- _EXERCISE DETAILS_
Wherever pictures appear in the listing below, leave them out, and copy exactly, and only, everything from the line with "Where should I click to: Follow" down to the line with "Open the Mass Mail link from 47 minutes ago".

- _INFORMATION SHOWN_
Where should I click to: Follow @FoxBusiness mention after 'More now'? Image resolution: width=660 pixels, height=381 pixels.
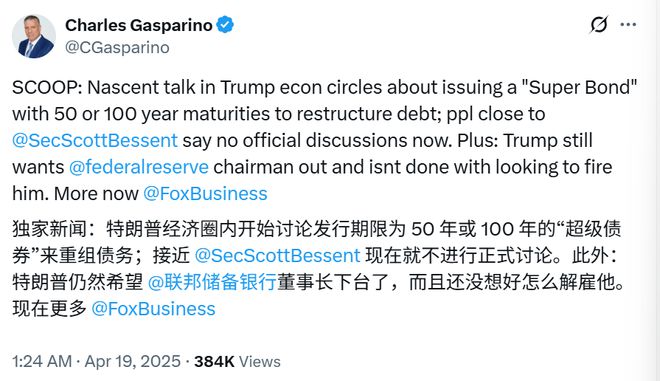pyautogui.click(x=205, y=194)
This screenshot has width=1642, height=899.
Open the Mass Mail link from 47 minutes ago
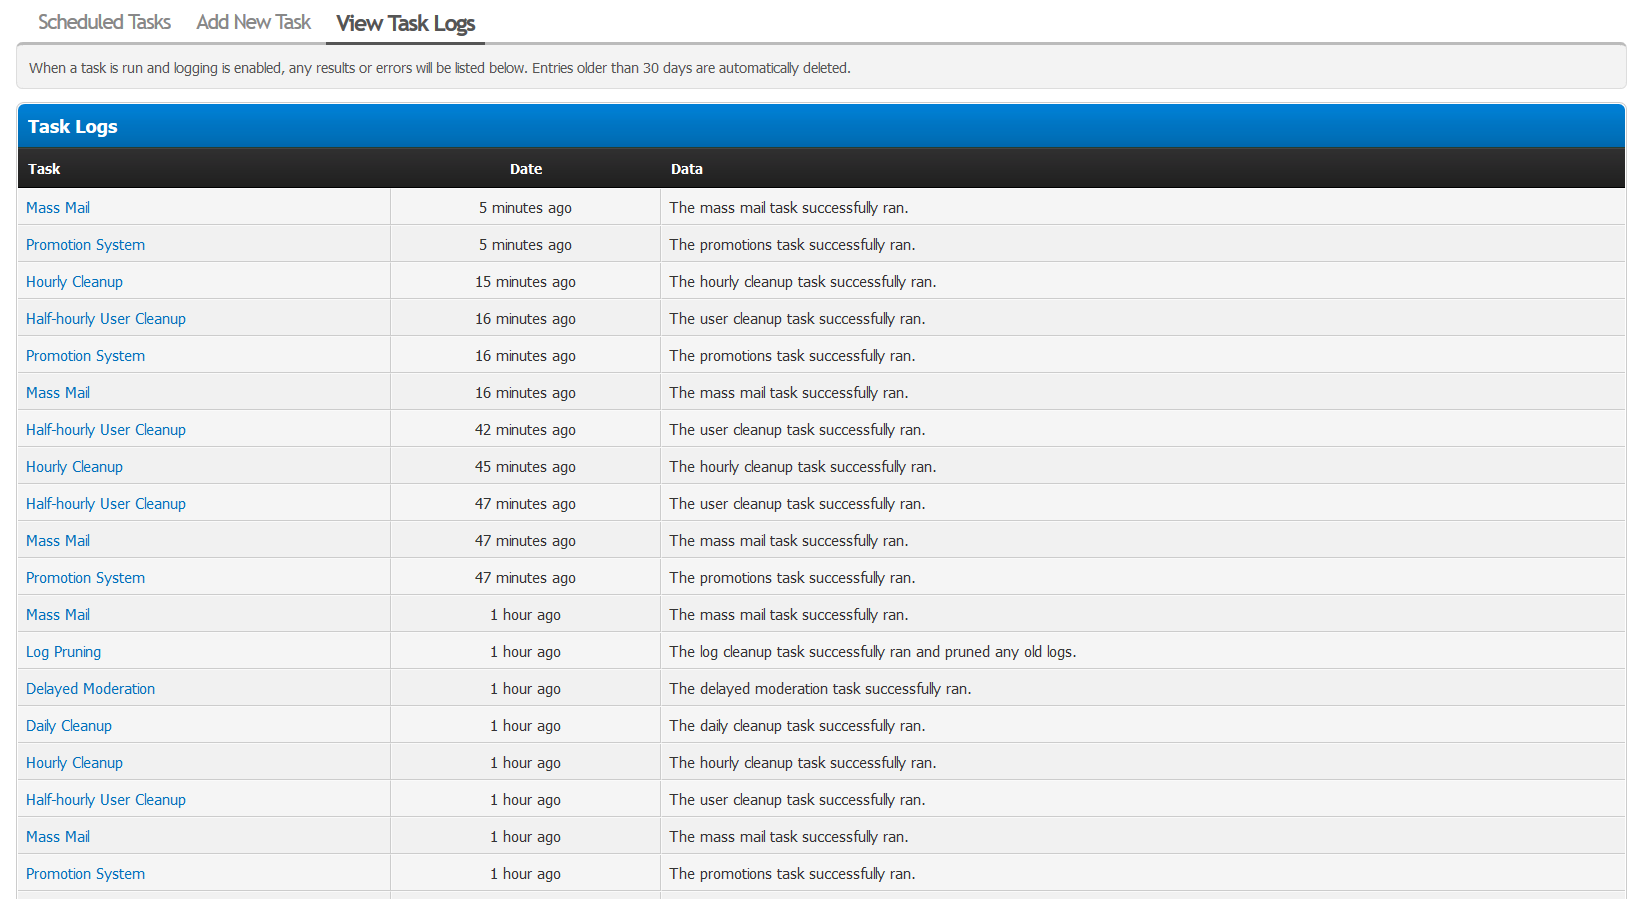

* * *

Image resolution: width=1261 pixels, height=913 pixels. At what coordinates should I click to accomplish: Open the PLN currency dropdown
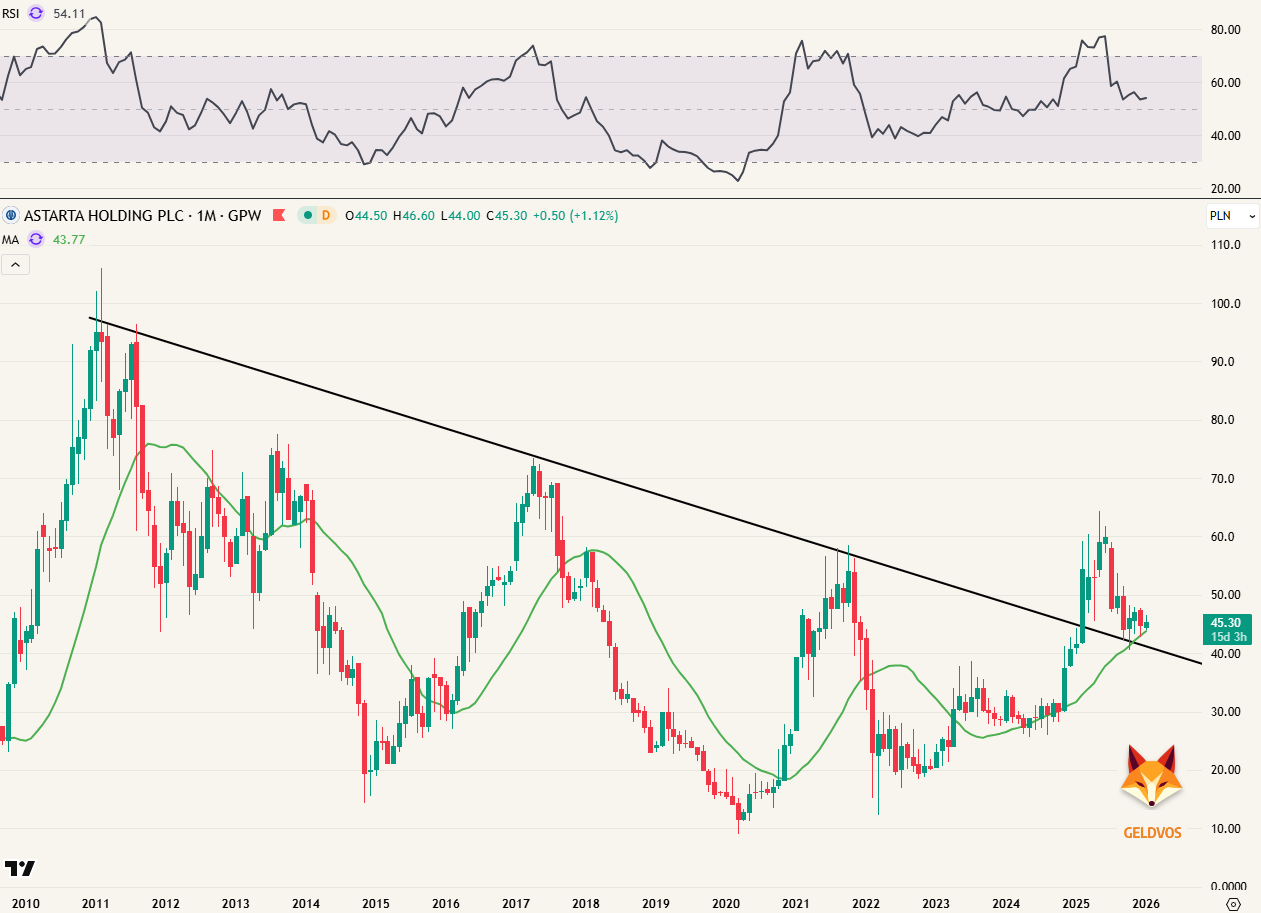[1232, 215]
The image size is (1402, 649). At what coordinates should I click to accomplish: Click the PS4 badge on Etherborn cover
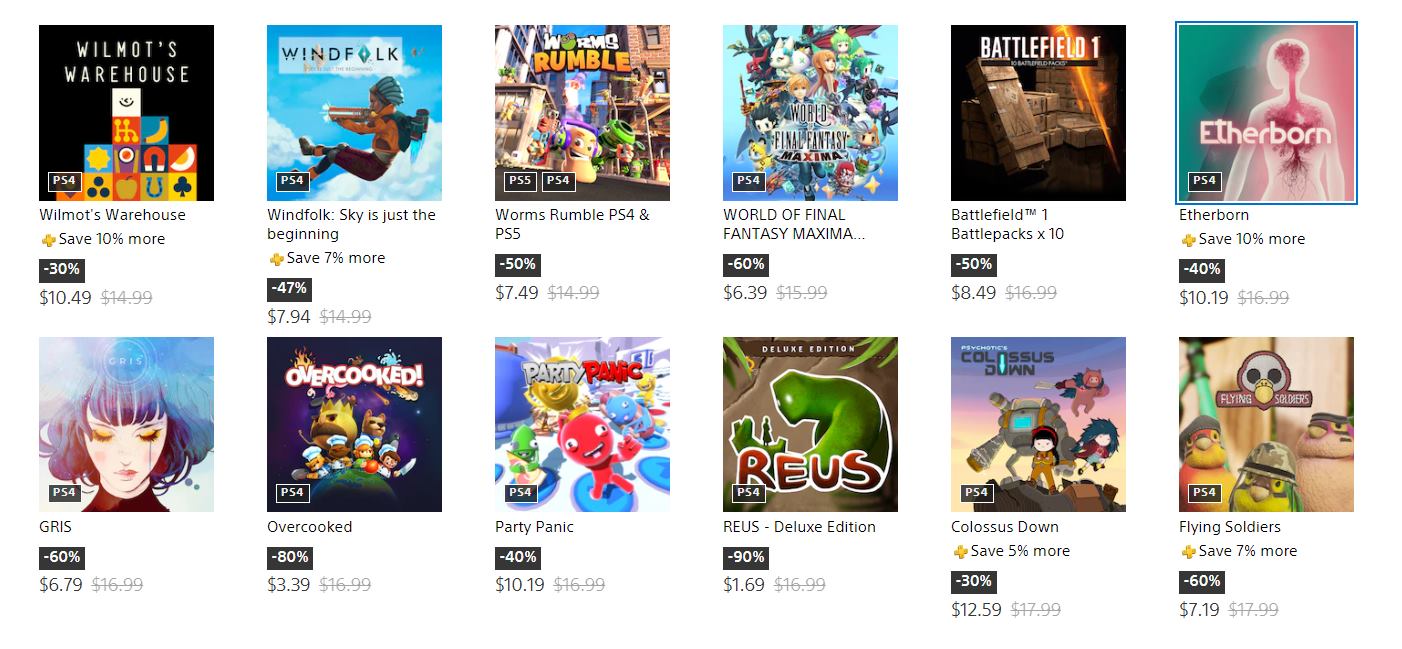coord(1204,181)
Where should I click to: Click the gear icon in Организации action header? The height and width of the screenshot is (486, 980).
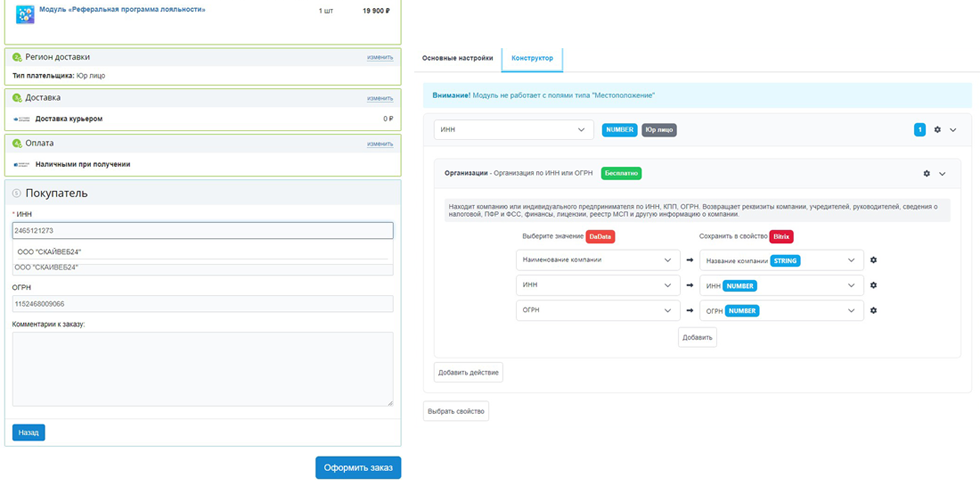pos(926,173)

---

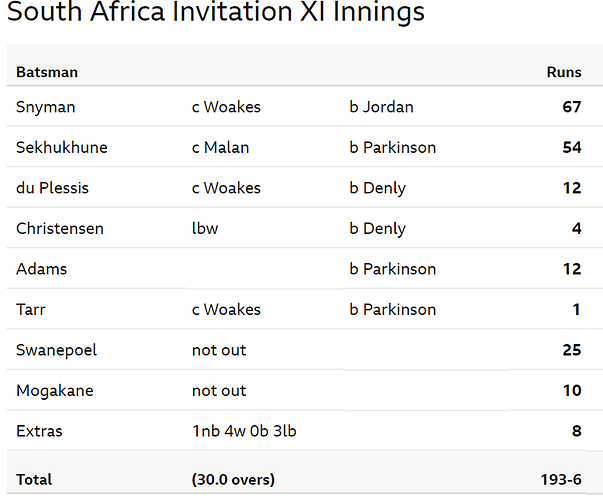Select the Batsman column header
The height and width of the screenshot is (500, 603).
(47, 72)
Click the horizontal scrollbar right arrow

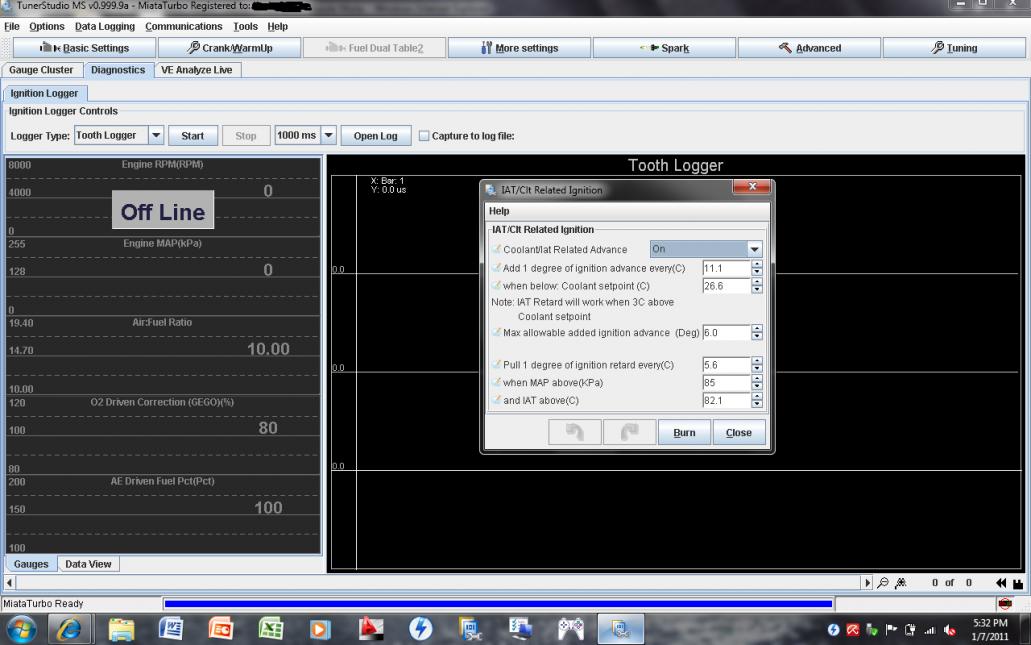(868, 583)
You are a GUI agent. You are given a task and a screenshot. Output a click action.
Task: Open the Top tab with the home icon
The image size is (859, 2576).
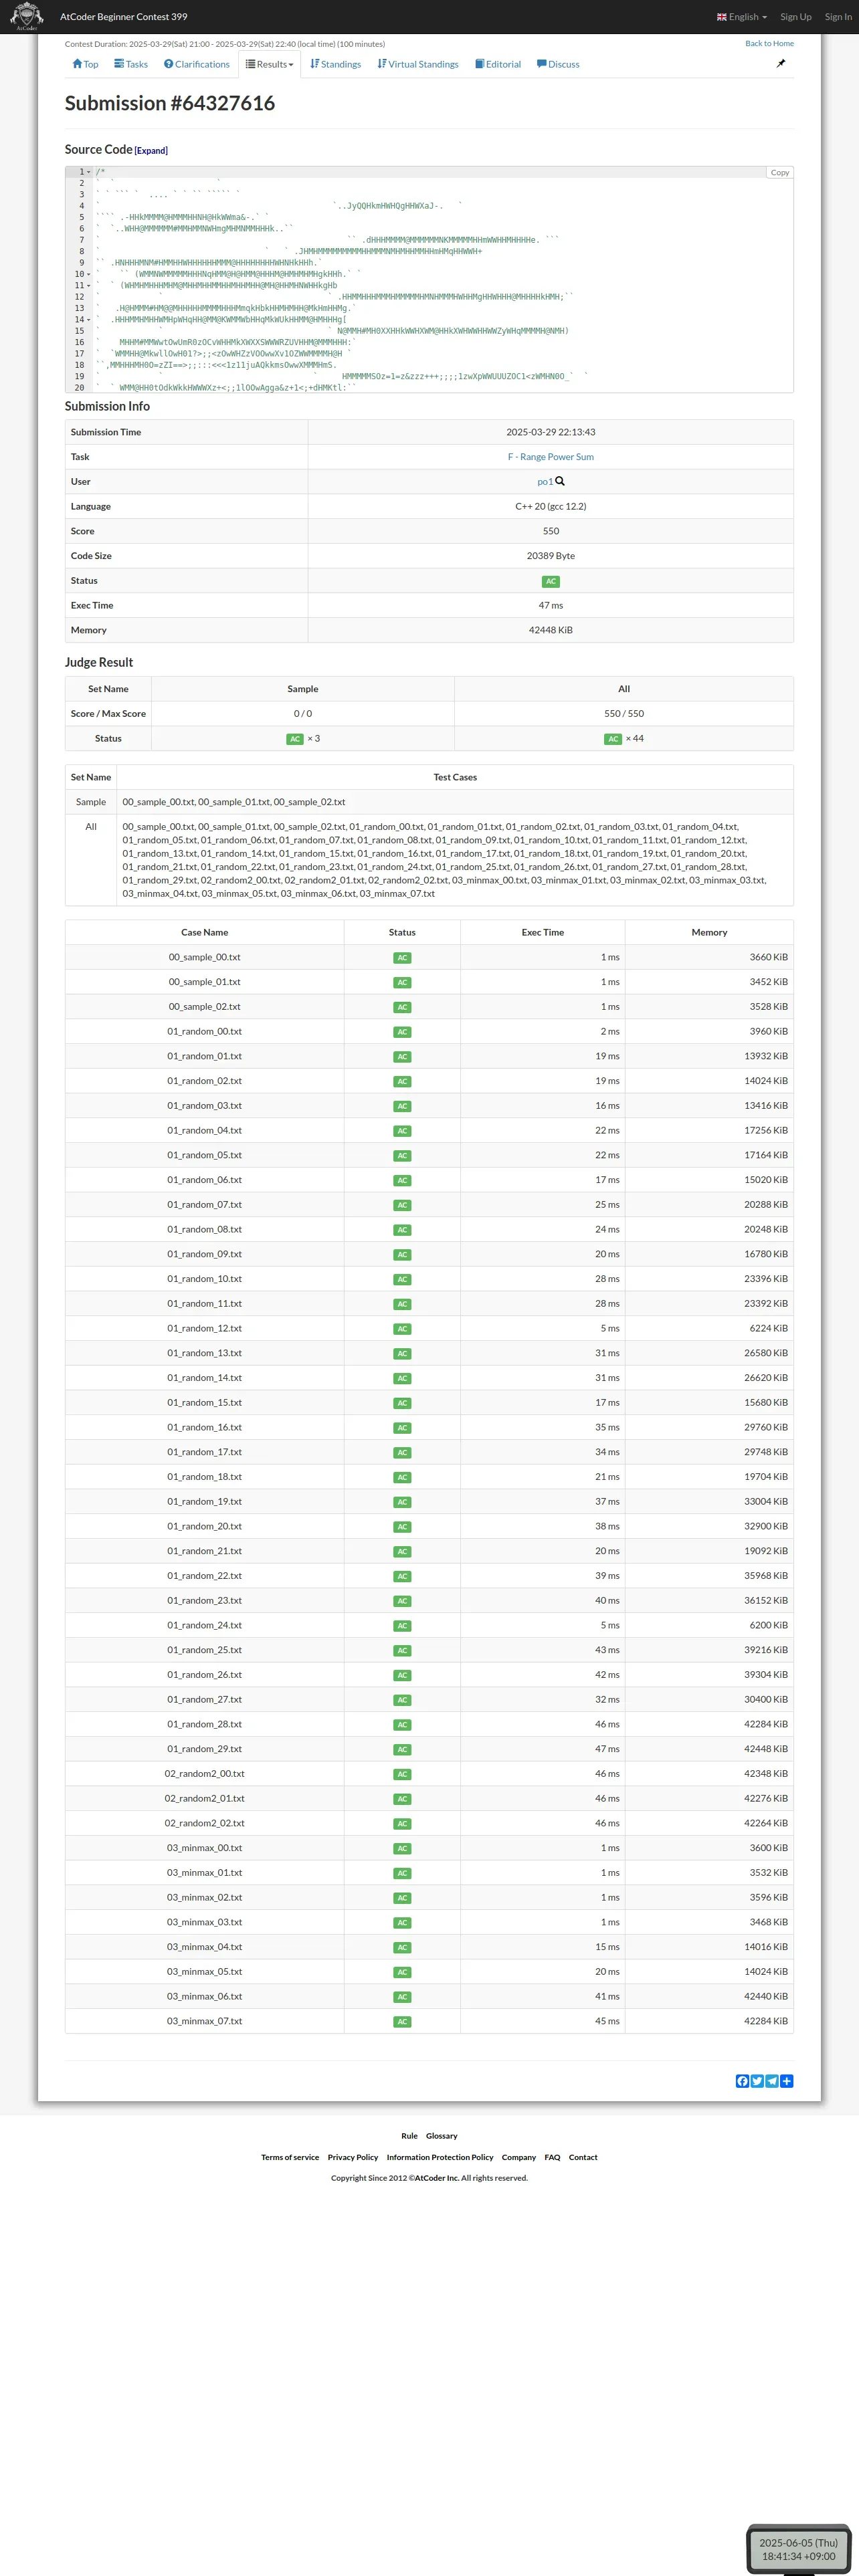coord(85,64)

- _RESPONSE BELOW_
Where should I click to: Follow @FoxBusiness mention after 'More now'? Image resolution: width=660 pixels, height=381 pixels.
pyautogui.click(x=205, y=194)
This screenshot has width=1642, height=899.
Open the Mass Mail link from 47 minutes ago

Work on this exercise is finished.